_The task_
Please restate every record below word for word.

[Stored data]
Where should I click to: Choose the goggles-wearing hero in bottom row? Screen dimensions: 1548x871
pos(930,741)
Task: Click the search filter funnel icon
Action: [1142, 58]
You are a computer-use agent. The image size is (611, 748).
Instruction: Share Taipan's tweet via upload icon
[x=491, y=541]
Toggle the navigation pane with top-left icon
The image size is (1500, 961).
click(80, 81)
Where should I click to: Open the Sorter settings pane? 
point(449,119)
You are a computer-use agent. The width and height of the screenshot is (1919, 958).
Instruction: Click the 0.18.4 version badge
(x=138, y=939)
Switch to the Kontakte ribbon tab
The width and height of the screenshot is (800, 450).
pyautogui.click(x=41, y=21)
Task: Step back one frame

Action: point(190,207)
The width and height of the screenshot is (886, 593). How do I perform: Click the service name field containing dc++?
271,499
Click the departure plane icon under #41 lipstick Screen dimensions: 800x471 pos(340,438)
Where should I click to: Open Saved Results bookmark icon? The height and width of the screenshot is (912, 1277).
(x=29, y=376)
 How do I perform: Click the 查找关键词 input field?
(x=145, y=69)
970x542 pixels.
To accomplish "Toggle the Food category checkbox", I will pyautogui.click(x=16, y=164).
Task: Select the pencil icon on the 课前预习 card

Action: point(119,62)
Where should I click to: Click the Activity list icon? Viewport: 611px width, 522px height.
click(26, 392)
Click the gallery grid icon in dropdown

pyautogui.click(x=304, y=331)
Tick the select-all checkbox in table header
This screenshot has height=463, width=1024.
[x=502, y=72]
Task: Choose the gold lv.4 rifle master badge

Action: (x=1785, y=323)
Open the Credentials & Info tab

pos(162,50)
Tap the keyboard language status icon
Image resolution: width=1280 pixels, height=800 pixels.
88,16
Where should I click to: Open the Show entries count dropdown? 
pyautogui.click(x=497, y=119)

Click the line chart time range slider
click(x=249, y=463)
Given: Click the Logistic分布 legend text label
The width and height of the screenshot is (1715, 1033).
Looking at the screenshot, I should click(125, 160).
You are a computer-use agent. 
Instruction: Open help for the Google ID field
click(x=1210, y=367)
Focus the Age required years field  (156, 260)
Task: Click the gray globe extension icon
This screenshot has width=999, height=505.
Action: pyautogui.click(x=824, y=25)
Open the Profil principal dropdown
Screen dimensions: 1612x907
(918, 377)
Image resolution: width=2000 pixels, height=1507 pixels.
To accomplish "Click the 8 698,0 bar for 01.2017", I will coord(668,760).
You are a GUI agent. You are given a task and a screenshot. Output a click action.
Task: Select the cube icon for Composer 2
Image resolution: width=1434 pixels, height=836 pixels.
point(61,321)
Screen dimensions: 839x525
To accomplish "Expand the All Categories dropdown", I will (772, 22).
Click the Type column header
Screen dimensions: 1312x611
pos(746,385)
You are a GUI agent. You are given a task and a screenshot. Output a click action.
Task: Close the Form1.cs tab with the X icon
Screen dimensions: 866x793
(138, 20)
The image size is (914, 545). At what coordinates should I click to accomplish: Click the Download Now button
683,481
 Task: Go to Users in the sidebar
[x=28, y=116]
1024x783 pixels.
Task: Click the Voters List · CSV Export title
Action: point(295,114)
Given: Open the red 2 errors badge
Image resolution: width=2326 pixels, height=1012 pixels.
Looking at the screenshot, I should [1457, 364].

_Expected answer_
Where should I click to: Choose the goggles-wearing hero in bottom row? Screen dimensions: 1548x871
pos(930,741)
Task: Click the search filter funnel icon
Action: [1142, 58]
You are a computer-use agent. The image size is (611, 748).
Instruction: Share Taipan's tweet via upload icon
[x=491, y=541]
Toggle the navigation pane with top-left icon
The image size is (1500, 961).
click(80, 81)
Where should I click to: Open the Sorter settings pane? 
point(449,119)
You are a computer-use agent. The width and height of the screenshot is (1919, 958).
Instruction: Click the 0.18.4 version badge
(x=138, y=939)
Switch to the Kontakte ribbon tab
The width and height of the screenshot is (800, 450).
pyautogui.click(x=41, y=21)
Task: Step back one frame

Action: point(190,207)
The width and height of the screenshot is (886, 593). How do I perform: Click the service name field containing dc++?
271,499
Click the departure plane icon under #41 lipstick Screen dimensions: 800x471 pos(340,438)
Where should I click to: Open Saved Results bookmark icon? The height and width of the screenshot is (912, 1277).
(x=29, y=376)
 How do I perform: Click the 查找关键词 input field?
(x=145, y=69)
970x542 pixels.
To accomplish "Toggle the Food category checkbox", I will pyautogui.click(x=16, y=164).
Task: Select the pencil icon on the 课前预习 card

Action: point(119,62)
Where should I click to: Click the Activity list icon? Viewport: 611px width, 522px height.
click(26, 392)
Click the gallery grid icon in dropdown

pyautogui.click(x=304, y=331)
Tick the select-all checkbox in table header
This screenshot has height=463, width=1024.
[x=502, y=72]
Task: Choose the gold lv.4 rifle master badge

Action: (x=1785, y=323)
Open the Credentials & Info tab

pos(162,50)
Tap the keyboard language status icon
Image resolution: width=1280 pixels, height=800 pixels.
88,16
Where should I click to: Open the Show entries count dropdown? 
pyautogui.click(x=497, y=119)

Click the line chart time range slider
click(x=249, y=463)
Given: Click the Logistic分布 legend text label
The width and height of the screenshot is (1715, 1033).
Looking at the screenshot, I should click(125, 160).
You are a computer-use agent. 
Instruction: Open help for the Google ID field
click(x=1210, y=367)
Focus the Age required years field  (156, 260)
Task: Click the gray globe extension icon
This screenshot has width=999, height=505.
Action: pyautogui.click(x=824, y=25)
Open the Profil principal dropdown
Screen dimensions: 1612x907
(918, 377)
Image resolution: width=2000 pixels, height=1507 pixels.
To accomplish "Click the 8 698,0 bar for 01.2017", I will coord(668,760).
You are a GUI agent. You are given a task and a screenshot. Output a click action.
Task: Select the cube icon for Composer 2
Image resolution: width=1434 pixels, height=836 pixels.
point(61,321)
Screen dimensions: 839x525
To accomplish "Expand the All Categories dropdown", I will (772, 22).
Click the Type column header
Screen dimensions: 1312x611
pos(746,385)
You are a GUI agent. You are given a task and a screenshot. Output a click action.
Task: Close the Form1.cs tab with the X icon
Screen dimensions: 866x793
(138, 20)
The image size is (914, 545). At what coordinates should I click to accomplish: Click the Download Now button
683,481
 Task: Go to Users in the sidebar
[x=28, y=116]
1024x783 pixels.
Task: Click the Voters List · CSV Export title
Action: point(295,114)
Given: Open the red 2 errors badge
Image resolution: width=2326 pixels, height=1012 pixels.
Looking at the screenshot, I should [1457, 364].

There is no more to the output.